The S&P broke its winning streak and ended down 3.3%. Value stocks held up better relative to growth following the most recent rate hike.
Fixed Income Markets:
The Fed raised rates by 0.75% for the fourth consecutive meeting. Statements made by Chairman Powell indicated they will remain data-dependent and they will keep all policy actions on the table. They did not rule out another 0.75% hike at the next meeting in December but they also revealed it is not a forgone conclusion.
The 10-year yield rose five basis points and ended the week at 4.17%. The short end of the yield curve was less affected by the most recent hike. The 2-year treasury only increased by three basis points, but the yield curve remains in deeply inverted. The 2’s/10’s spread decreased to -0.49%.

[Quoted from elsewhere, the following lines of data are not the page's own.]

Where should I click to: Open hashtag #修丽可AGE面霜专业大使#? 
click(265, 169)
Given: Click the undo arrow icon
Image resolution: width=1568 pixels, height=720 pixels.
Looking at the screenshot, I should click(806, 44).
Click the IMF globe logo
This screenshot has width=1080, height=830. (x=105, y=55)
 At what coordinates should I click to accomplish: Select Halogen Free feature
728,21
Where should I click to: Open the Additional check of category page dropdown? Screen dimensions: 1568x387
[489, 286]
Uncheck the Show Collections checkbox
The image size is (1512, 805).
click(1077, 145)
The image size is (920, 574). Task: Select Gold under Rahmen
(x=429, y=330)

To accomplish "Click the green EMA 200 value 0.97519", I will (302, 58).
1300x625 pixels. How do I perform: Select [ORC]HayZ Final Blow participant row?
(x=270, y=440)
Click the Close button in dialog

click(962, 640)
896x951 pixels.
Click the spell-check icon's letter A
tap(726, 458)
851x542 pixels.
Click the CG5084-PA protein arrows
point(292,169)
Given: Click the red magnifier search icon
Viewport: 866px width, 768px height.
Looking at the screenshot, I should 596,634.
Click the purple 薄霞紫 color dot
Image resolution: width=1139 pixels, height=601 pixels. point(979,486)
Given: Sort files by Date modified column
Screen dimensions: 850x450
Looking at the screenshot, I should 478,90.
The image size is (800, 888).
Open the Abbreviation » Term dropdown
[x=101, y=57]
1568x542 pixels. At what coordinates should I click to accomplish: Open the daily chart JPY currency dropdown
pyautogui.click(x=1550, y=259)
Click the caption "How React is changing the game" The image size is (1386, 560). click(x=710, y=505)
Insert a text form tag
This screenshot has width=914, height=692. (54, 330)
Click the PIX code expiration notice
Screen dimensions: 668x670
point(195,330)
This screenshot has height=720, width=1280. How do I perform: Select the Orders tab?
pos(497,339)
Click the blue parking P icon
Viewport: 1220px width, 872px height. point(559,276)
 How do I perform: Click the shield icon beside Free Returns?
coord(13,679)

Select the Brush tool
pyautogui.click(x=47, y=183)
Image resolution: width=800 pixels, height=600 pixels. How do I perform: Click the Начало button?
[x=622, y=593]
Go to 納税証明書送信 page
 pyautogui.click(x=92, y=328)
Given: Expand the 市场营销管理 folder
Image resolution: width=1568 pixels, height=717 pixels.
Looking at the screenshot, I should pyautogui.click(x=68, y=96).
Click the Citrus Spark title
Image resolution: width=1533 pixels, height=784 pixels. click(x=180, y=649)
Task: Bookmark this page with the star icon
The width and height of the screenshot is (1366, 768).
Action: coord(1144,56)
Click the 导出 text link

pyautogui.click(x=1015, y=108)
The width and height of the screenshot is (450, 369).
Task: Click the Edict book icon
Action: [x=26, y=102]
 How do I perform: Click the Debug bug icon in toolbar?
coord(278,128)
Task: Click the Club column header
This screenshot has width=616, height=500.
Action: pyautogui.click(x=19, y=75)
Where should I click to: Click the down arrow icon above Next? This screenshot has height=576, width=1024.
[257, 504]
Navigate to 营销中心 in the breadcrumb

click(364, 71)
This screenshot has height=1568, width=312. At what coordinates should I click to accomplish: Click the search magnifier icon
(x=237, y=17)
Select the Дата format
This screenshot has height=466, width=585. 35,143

October’s jobs report was the headline report for the week. The labor market remains extremely strong. The economy surprised on the upside adding 261,000 jobs versus the estimate from Bloomberg of 193,000. The unemployment rose slightly to 3.7%. Average hourly earnings increased by 4.7%; meeting expectations.
Earnings season has seen its ups and downs but has been better than expected. We believe the current low represents a large majority of the potentially bad news. At roughly -27% in early October, we believe a mild recession was being priced in. This mild slowdown also includes either a deceleration in earnings growth or potentially negative in the next few quarters. 2022 full-year earnings estimates have already come down ~10% from the beginning of the year according to data from Yardeni Research. This decrease has 2022 earnings growth at 6%. After a historic 2021, heavily influenced by the global economy reopening following the lockdown, earnings grew nearly 50%. It is very easy to look at this year’s growth and feel disappointed, but 6% is very close to the 10-year average growth rate.
This has been a historically tough year for investors. Through last week, the Barclays US Aggregate Index was down roughly 16% and the S&P 500 is down 20%. We believe that staying disciplined in your strategic asset class allocations will reward the long-term investor. We are in the midst of a historic bond sell-off and devaluation in the equity markets. If volatility can be accepted, we believe that there are opportunities to purchase assets that present attractive upside potential in the long run.
Fixed Income Markets:
This week, many members of the Federal Reserve will speak about their outlook on the economy, inflation, and the future of rate hikes. Following the statements by Jerome Powell at last week’s press conference, the markets will wait to hear the opinions of other members. There is little certainty when the Fed will slow its rate hiking. It appears some members are starting to change their thinking and are beginning to express concerns over the need to keep the current pace of hikes.
Given the data-dependent stance and some Fed members starting to express concerns of over-tightening, we believe we are close to the top end of the current rate cycle. It is possible for rates to breach the current highs, but the vast majority of the damage in the bond market has already occurred in our opinion.
October’s CPI will be released Thursday. Economists are expecting a year-over-year increase in the headline number of 7.9% and an increase of 6.5% in Core CPI, which excludes food and energy. A report on consumer credit will be released Monday. The consumer has remained strong, but credit usage has steadily been increasing which point to some softening. The NFIB Small Business Optimism survey will also be released.